Dahlia was armed, from what she could tell.

Two pistols in shoulder holsters and a rapier at her waist. Yemi wondered how good she was at wielding them.

She kept her breath steady, her strides long, as she ran toward her and picked up speed.

Nova called her name. Back tall as she brought the spear up, balanced, angled, and then released with a grunt of effort.

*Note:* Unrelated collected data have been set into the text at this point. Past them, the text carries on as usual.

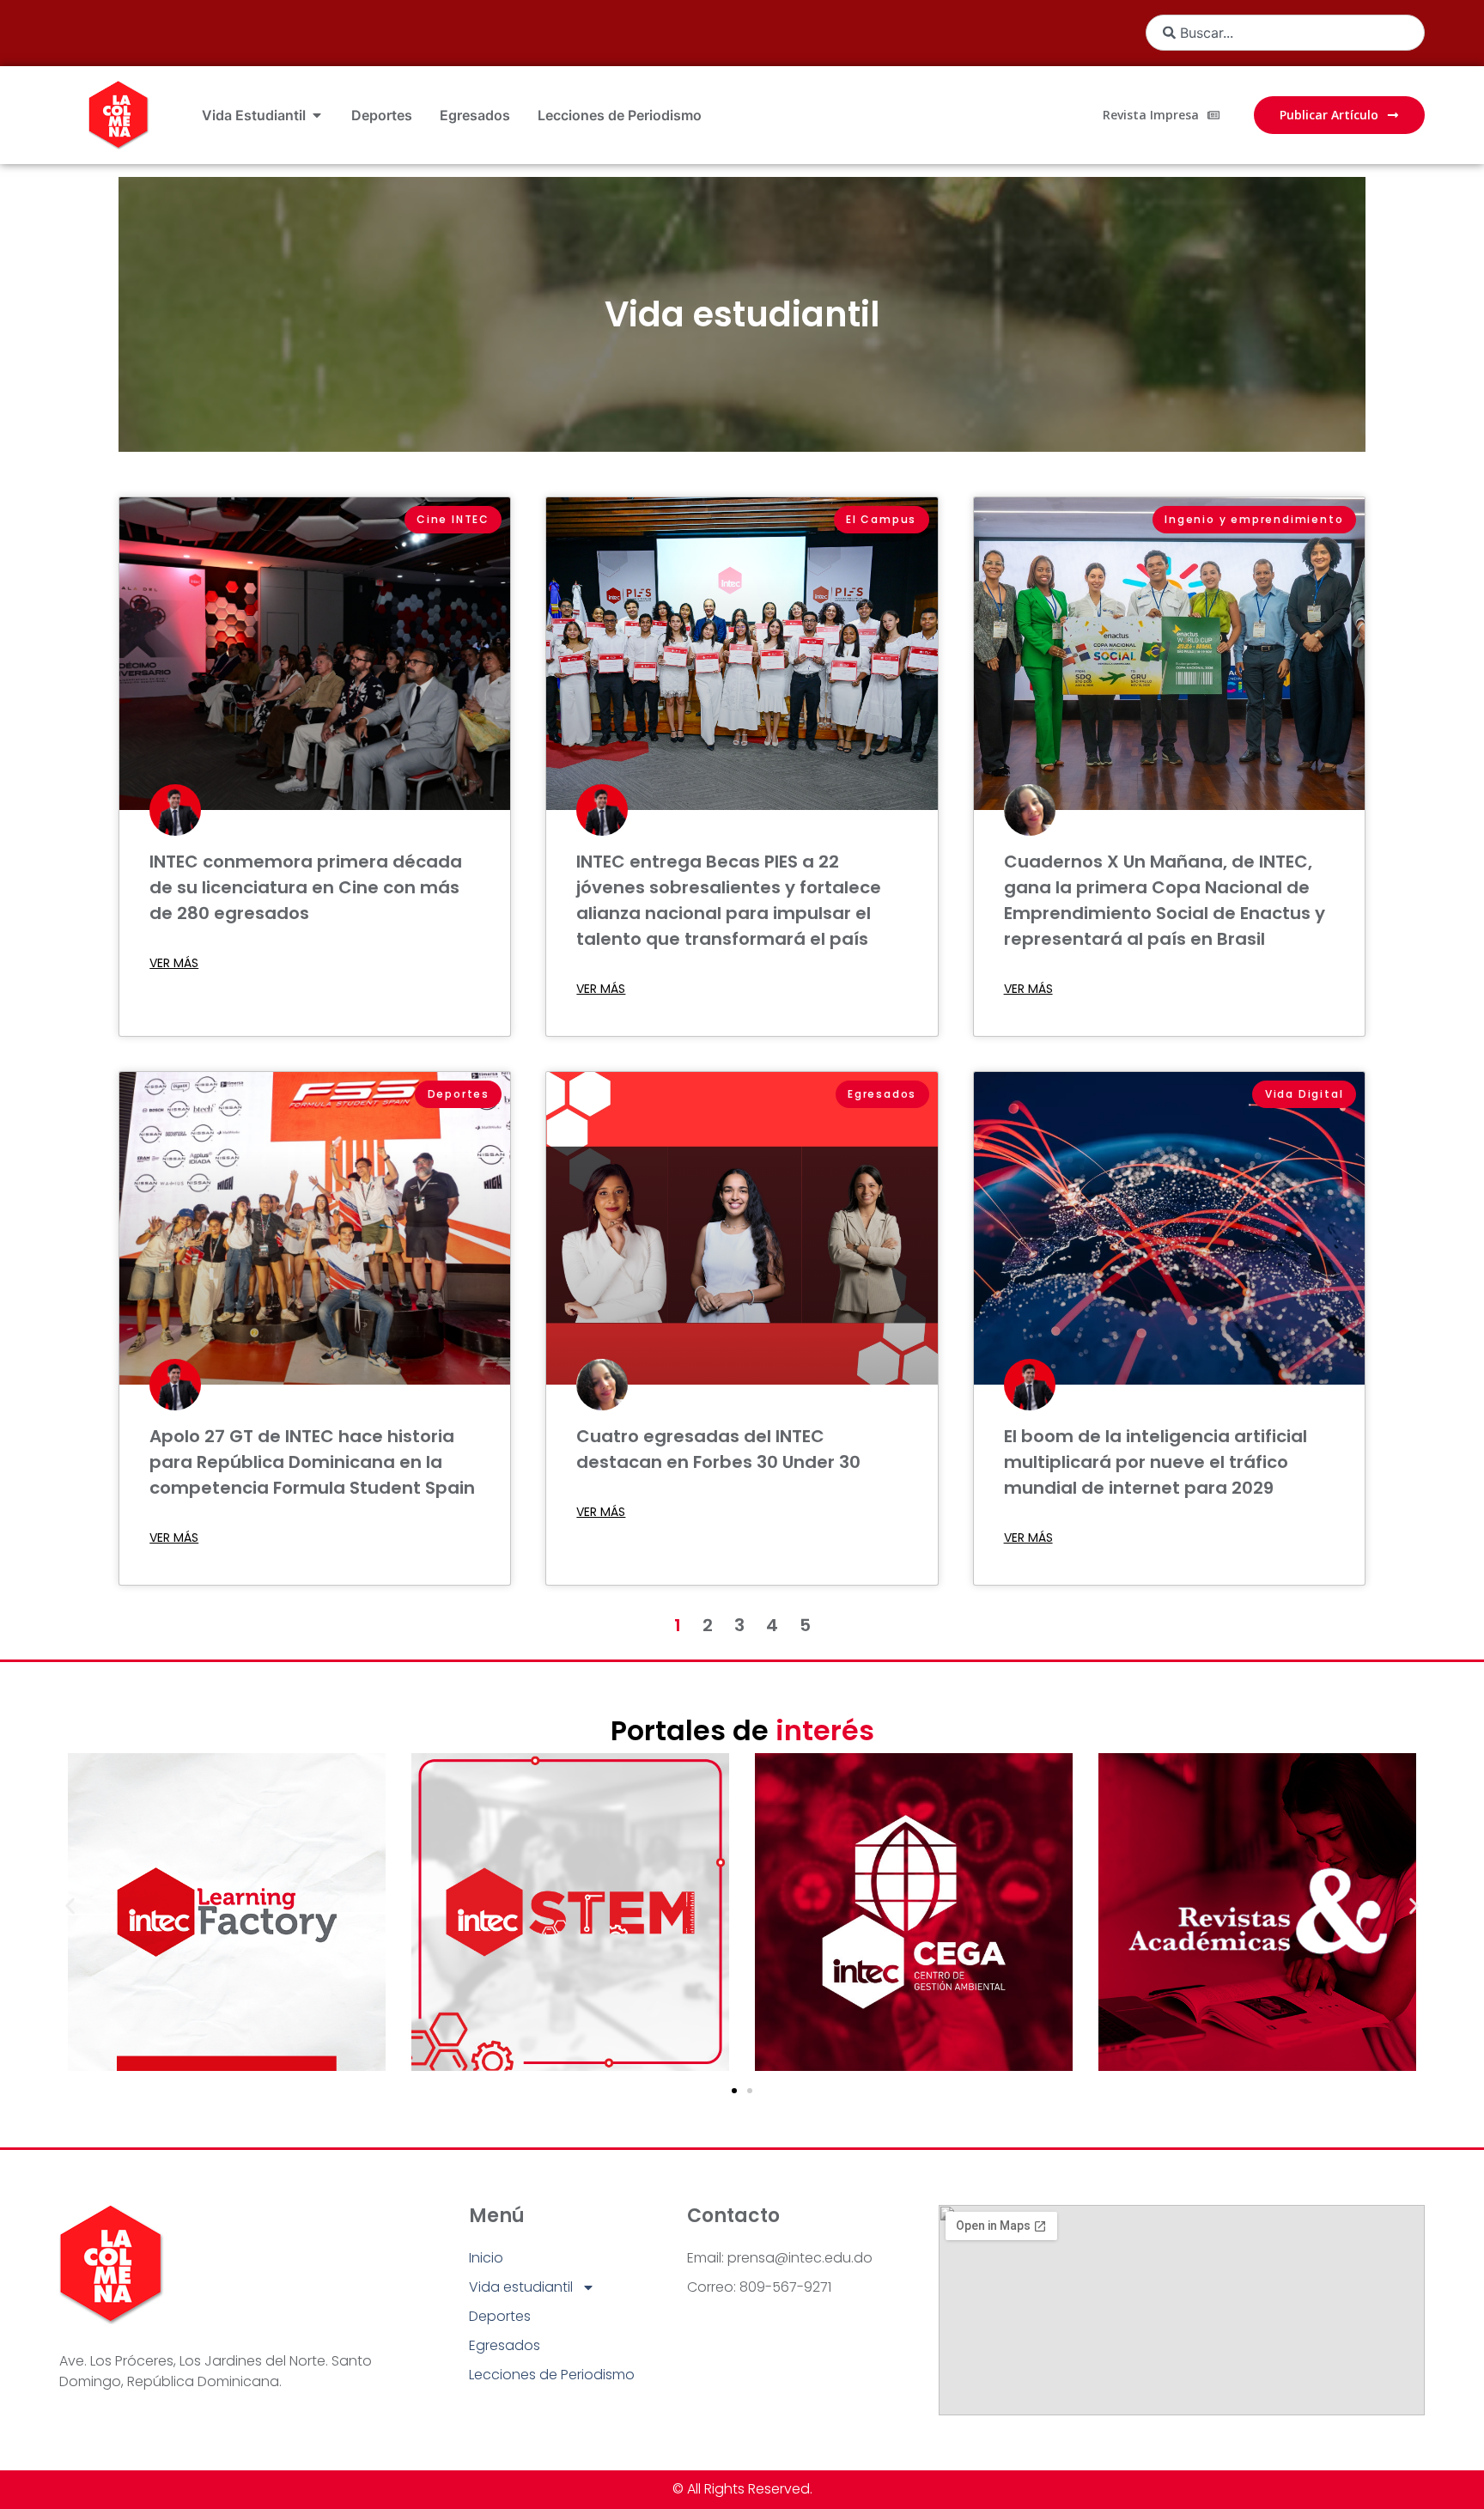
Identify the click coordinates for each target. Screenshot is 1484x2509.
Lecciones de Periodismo (552, 2374)
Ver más (173, 962)
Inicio (486, 2258)
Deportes (500, 2316)
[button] (70, 1905)
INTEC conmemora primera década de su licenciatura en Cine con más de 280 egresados (305, 887)
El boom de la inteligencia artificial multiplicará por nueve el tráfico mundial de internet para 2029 (1155, 1462)
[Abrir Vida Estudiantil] (317, 115)
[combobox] (1285, 33)
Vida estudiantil (742, 314)
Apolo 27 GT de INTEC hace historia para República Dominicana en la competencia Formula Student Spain (312, 1462)
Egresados (504, 2345)
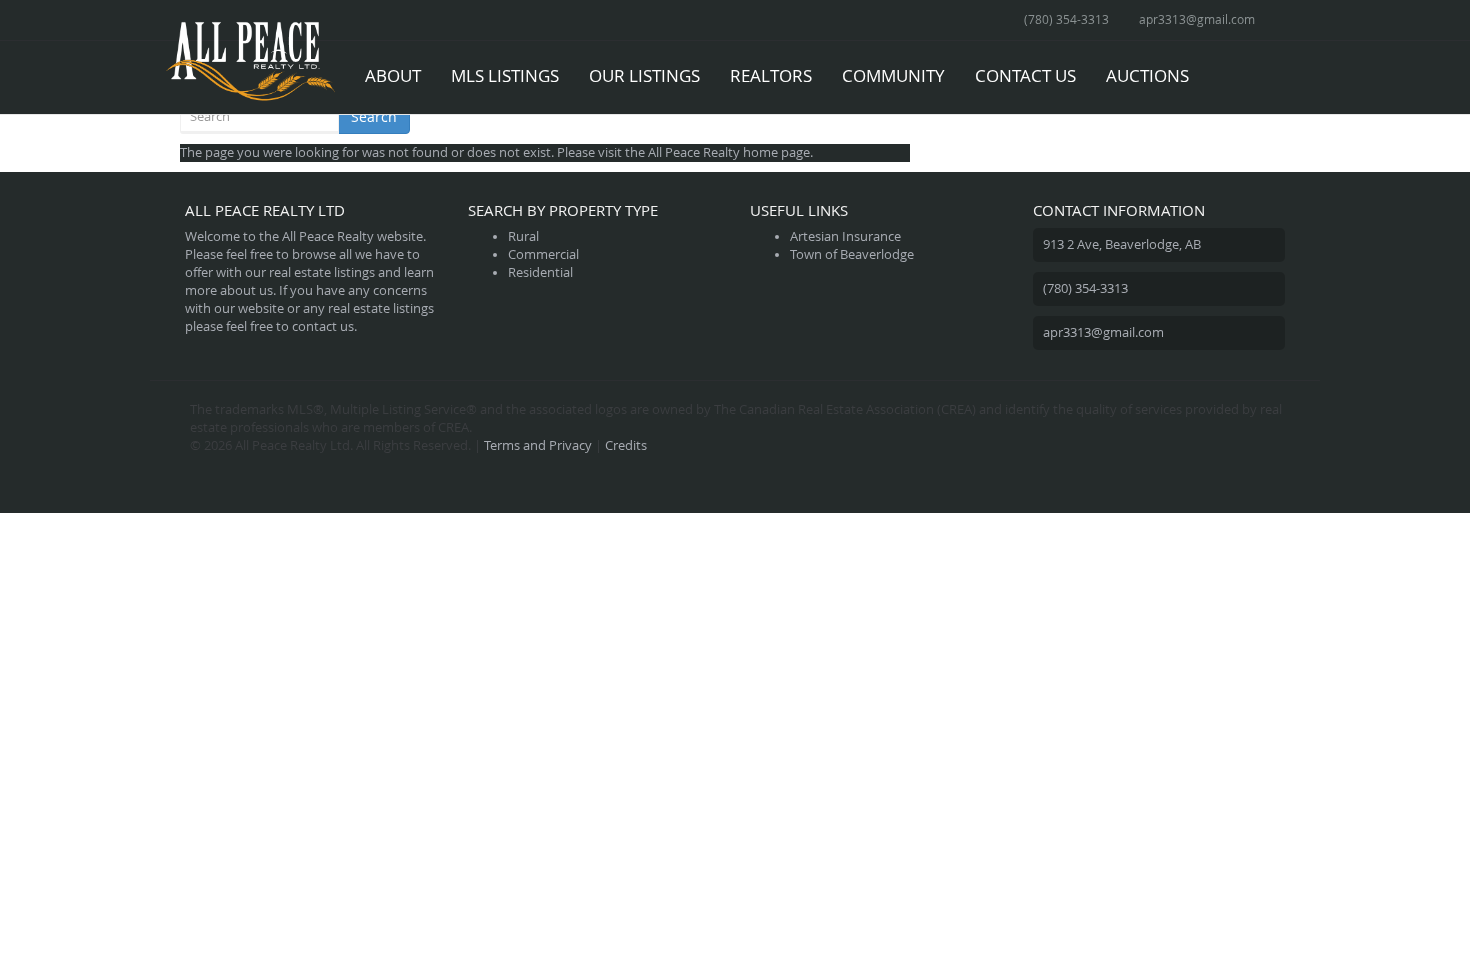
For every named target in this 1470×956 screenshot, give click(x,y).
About (393, 75)
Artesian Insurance (845, 236)
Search (374, 116)
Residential (540, 272)
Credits (626, 445)
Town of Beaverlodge (852, 254)
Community (893, 75)
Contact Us (1025, 75)
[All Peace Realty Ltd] (250, 66)
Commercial (543, 254)
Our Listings (644, 75)
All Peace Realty (694, 152)
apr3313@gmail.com (1197, 19)
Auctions (1147, 75)
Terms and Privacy (538, 445)
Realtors (771, 75)
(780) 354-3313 (1066, 19)
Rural (523, 236)
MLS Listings (505, 75)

She kept running as the spear flew, as it crested its arc and began its descent, as it missed by mere inches and stuck its landing in the torn carpet of the throne stairs and Dahlia turned around.

Yemi was there to greet her with a flying knee launched too early to catch her in the nose and landed instead in her chest, sending them both crashing to the polished hall floor.

“Did I interrupt something?” Yemi seethed, yoking Dahlia by her collar from her position on top and headbutting her in the face.

Dahlia cursed and kept her hands up to keep it from happening again before wrapping her hands around Yemi’s throat.

Something was off, Yemi noticed. Dahlia was surprisingly strong.

Her eyes had gone shark black, and she was grinning as she fought back.

The headbutt had jostled the mask, leaving it skewed and no longer secured to her head. Dahlia seized the opportunity to remove it and hit her in the face with it until she could be pushed off.